You are now on a regimented routine or/and diet, but it's not really working. It requires huge amounts of effort to sustain, you keep having 'crash' afternoons or whole days, you keep getting it wrong, and you keep wanting to detox and start over, and over, and over again.

Your routine/diet is working. You feel good, you have more energy, you are happy with this near-'perfect' routine or diet, and you sit down for a meal out, happily annoucing that you have just swum or run a mile because everything is just so good right now. Your friends are impressed, so you sit there smugly and grin at the waiter: if you eat the 'wrong' food tonight, your stomach/body in general is in such a good place already that you probably won't even notice the mistake. Grin widely.

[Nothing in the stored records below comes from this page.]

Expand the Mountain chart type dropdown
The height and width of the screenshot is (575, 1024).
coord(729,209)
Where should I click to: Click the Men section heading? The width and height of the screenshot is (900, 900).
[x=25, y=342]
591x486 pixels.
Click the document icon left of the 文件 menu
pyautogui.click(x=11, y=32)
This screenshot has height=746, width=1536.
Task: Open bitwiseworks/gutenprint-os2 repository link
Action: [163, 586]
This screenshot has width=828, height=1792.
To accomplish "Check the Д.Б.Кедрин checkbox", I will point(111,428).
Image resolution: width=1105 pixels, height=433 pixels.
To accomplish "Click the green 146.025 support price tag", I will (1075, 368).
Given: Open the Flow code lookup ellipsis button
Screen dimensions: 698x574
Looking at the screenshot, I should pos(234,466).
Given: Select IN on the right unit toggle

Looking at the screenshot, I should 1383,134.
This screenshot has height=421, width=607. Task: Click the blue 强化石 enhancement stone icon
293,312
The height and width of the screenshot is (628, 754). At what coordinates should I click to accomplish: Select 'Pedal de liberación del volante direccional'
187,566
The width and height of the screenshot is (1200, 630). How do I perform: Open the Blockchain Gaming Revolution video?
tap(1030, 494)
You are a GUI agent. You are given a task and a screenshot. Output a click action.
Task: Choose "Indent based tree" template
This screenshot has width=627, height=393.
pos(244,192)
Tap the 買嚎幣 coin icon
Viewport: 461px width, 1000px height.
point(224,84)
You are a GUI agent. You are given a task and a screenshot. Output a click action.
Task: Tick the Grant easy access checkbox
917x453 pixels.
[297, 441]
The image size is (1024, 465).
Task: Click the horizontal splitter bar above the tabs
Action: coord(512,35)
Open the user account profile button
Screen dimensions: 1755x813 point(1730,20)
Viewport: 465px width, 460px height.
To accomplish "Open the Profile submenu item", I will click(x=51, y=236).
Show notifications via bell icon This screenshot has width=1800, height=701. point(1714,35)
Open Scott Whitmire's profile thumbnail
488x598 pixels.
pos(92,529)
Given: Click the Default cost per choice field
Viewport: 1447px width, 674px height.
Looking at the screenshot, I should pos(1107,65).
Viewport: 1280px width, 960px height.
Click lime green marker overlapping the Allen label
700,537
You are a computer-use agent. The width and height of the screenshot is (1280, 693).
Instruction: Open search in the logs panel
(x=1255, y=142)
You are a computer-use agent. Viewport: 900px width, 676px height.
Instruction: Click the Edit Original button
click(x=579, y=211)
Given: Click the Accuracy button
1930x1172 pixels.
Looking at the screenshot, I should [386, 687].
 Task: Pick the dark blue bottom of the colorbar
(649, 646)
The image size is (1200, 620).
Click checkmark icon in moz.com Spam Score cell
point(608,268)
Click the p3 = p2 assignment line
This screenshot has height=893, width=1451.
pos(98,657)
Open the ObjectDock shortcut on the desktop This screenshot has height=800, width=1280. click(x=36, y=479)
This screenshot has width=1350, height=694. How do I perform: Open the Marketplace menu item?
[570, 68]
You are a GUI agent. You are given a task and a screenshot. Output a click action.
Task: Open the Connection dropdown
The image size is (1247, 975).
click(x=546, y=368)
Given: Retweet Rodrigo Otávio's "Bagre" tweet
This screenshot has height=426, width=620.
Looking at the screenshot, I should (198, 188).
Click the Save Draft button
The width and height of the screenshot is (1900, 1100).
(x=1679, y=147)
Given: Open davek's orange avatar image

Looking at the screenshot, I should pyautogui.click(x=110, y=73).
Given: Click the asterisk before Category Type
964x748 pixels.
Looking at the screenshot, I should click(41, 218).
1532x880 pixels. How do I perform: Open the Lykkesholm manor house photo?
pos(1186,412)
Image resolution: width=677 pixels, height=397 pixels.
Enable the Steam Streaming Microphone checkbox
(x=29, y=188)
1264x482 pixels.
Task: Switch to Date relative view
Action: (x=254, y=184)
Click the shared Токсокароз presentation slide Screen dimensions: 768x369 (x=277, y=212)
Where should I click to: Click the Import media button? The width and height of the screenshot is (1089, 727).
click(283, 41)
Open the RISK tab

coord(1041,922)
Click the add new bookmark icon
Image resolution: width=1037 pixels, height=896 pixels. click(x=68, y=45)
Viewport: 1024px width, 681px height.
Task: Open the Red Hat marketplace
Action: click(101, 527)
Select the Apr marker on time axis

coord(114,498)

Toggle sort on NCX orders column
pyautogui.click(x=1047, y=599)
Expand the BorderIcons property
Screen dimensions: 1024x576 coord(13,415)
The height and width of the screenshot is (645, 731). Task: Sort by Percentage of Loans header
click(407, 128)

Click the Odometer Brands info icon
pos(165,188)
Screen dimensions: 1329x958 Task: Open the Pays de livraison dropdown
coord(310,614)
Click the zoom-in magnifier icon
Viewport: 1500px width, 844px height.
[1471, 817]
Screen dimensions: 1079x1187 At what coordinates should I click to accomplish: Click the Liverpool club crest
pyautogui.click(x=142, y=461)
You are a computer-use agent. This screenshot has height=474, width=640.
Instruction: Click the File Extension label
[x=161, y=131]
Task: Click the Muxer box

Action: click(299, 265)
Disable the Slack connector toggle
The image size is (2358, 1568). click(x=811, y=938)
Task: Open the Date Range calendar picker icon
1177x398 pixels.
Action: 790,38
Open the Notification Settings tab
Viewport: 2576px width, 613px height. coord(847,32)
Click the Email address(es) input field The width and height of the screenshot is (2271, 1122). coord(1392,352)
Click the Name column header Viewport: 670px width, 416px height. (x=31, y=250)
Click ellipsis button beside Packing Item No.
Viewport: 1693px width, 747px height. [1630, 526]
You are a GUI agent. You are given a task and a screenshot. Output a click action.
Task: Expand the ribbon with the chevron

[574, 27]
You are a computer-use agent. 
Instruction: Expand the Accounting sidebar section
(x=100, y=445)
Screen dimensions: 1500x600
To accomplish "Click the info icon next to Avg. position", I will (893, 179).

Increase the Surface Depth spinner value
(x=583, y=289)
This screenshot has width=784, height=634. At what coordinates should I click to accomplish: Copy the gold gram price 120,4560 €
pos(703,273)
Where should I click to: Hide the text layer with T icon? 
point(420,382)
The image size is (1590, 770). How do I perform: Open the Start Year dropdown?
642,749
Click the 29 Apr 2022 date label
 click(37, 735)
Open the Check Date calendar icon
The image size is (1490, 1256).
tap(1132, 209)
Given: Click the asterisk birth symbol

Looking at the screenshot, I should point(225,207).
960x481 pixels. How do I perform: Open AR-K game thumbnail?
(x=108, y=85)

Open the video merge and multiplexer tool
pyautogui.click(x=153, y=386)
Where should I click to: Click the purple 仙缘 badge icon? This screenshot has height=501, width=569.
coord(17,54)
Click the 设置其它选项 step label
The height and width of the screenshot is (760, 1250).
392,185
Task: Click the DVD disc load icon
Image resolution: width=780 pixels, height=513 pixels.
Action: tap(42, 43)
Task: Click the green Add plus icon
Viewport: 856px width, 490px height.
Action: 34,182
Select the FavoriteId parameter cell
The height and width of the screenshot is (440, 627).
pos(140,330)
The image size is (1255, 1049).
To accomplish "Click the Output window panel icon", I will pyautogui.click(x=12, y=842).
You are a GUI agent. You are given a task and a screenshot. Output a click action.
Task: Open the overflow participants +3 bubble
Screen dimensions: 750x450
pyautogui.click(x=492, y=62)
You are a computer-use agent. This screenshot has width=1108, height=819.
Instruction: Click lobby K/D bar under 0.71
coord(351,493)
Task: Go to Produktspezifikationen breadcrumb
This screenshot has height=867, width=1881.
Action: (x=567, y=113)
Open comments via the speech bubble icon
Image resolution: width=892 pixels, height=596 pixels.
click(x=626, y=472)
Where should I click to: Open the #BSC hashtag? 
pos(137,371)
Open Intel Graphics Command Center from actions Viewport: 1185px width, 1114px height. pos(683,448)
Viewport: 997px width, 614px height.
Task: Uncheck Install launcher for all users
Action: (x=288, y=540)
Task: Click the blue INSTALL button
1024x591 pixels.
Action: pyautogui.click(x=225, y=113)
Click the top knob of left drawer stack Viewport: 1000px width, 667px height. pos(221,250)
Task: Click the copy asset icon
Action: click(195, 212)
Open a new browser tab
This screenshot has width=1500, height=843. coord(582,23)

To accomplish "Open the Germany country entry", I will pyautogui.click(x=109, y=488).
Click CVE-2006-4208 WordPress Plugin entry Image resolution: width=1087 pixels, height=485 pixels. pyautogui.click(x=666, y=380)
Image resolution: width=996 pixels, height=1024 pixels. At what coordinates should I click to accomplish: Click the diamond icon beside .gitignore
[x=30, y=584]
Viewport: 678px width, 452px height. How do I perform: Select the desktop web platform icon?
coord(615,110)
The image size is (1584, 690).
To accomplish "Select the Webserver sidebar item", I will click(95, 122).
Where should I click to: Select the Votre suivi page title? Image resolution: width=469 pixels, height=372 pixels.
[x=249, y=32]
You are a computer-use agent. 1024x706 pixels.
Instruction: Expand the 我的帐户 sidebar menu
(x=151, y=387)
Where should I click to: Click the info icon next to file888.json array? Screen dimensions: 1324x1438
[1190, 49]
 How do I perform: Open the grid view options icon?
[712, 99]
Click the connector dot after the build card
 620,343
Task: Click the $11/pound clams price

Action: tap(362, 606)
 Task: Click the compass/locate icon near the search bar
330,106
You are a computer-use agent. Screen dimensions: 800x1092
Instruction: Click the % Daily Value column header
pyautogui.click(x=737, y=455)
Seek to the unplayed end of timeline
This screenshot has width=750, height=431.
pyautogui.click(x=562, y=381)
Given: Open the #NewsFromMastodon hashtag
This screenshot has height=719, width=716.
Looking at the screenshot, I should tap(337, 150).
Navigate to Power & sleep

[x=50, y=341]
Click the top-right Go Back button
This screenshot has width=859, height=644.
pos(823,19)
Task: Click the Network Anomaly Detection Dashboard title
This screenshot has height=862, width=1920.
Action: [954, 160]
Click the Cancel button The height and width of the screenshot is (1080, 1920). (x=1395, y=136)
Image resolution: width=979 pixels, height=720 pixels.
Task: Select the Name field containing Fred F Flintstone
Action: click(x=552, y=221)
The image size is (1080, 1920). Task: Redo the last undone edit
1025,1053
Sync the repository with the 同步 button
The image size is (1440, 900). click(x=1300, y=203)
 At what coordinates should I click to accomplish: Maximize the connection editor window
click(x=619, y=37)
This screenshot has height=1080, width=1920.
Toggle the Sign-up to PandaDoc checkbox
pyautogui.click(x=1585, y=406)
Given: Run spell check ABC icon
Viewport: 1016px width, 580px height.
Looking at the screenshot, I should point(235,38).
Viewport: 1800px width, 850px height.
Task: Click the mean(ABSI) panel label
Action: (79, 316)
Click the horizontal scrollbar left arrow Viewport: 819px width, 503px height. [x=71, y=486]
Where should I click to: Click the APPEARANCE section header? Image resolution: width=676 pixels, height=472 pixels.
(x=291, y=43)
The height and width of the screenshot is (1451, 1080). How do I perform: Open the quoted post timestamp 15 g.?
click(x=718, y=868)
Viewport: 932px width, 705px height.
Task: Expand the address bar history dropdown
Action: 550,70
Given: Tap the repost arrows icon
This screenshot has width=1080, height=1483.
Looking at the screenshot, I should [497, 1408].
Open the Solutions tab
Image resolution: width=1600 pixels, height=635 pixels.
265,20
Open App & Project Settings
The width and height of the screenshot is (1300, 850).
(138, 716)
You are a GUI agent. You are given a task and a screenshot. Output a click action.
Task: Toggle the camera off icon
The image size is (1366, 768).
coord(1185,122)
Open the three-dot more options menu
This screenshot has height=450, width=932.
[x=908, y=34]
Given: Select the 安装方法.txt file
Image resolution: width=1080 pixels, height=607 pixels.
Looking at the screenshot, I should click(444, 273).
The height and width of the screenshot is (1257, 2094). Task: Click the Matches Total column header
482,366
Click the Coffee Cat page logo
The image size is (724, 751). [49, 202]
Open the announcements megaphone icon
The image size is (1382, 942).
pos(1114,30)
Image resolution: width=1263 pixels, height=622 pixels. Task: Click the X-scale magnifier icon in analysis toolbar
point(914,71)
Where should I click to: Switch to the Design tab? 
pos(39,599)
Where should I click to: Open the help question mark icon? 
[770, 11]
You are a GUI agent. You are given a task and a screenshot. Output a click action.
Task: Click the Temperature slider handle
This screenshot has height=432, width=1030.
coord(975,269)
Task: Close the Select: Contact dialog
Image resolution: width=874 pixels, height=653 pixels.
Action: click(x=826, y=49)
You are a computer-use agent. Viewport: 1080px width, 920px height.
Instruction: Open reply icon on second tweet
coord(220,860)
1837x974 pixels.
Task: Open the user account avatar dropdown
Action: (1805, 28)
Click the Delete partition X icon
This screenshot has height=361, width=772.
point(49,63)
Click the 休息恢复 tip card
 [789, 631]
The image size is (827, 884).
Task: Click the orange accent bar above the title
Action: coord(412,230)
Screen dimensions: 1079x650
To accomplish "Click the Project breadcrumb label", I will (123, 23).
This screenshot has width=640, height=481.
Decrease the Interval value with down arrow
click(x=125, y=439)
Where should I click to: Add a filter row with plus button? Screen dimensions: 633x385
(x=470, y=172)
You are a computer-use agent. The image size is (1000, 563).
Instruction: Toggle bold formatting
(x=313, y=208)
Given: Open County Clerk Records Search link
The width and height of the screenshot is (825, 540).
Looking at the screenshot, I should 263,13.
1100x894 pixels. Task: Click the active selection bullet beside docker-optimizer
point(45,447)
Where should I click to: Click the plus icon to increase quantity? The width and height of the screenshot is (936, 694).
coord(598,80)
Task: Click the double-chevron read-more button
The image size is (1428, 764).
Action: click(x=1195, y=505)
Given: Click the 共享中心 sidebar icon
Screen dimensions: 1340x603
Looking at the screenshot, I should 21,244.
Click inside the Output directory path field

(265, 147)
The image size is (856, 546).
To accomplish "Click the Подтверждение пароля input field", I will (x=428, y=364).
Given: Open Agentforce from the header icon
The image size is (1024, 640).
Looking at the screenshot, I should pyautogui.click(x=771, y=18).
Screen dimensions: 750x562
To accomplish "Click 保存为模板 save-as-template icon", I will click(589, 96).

This is the pinnacle of your health journey: freeriding (symptom-free). You may have had a taste of this for a few days, or a week, or maybe even a month at a time, but now you are finally here and it seems like everything is pretty stable. You don't have to think about your routine or your diet: it seems second-nature to you. Your stomach hasn't rebelled in a long time and that means that you are more able to eat occassional meals out and not feel stressed or lost afterwards. Health freeriders no longer feel like there is a challenge surrounding their health or their diet. Good health...just happens.

Which stage are you at right now?

Wednesday 6 June 2012

Starting to Go Healthy, but Not From the Bottom

My diet avoids the following foods already. This means that if you too are health-crazed, and looking for a way to be more healthy, I won't be telling you to stop eating the following foods. I'll be finding ways to improve diets over and above that first task. If you need to eat little and often but you are fed up of seeing the following foods on the suggestions list, follow along.


  • Chocolate
  • Sweets
  • Wheat
  • Pizza
  • Pasta which is not gluten free
  • Large meals (except on rare occasions...I make an exception for Chinese!)
  • Foods which are high in synthetic fat and/or sugar -- the dessert favourites.